The problem. In the passage on coercive education below, what example is given of education focused on training for employability?
::: Excerpted text :::
I’ve been thinking a lot about what the world has to become, as AI replaces more and more work.
This sentiment tugs at me in particular:
Last week I talked about how education tends to be coercive. Forcing people to go through required courses in order to get the degree they want, even if they don’t see the point of those courses. And how that creates really bad incentives.
I think the opposite of that offers something really powerful. What would it be like for education to have to speak to the relevance and desire of students? How would learning and teaching transform if everyone involved in the system knew to entwine learners’ efforts with what’s relevant instead of with the feedback of some authority?
Well… we do see some instances of that actually! But it’s often focused on training for employability. Things like coding bootcamps. I imagine that some people go to those purely because they find programming fun. But I imagine that most people going to those are trying to get a job as a programmer, because it’s lucrative.
::: Source excerpt :::
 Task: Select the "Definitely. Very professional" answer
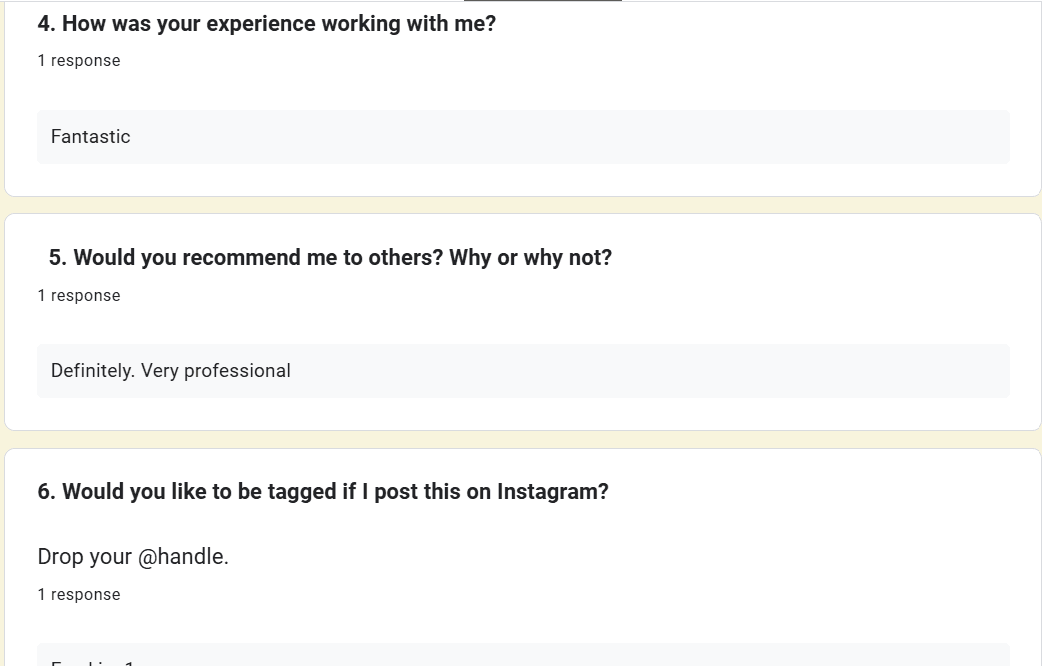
:::
The completed task. Coding bootcamps.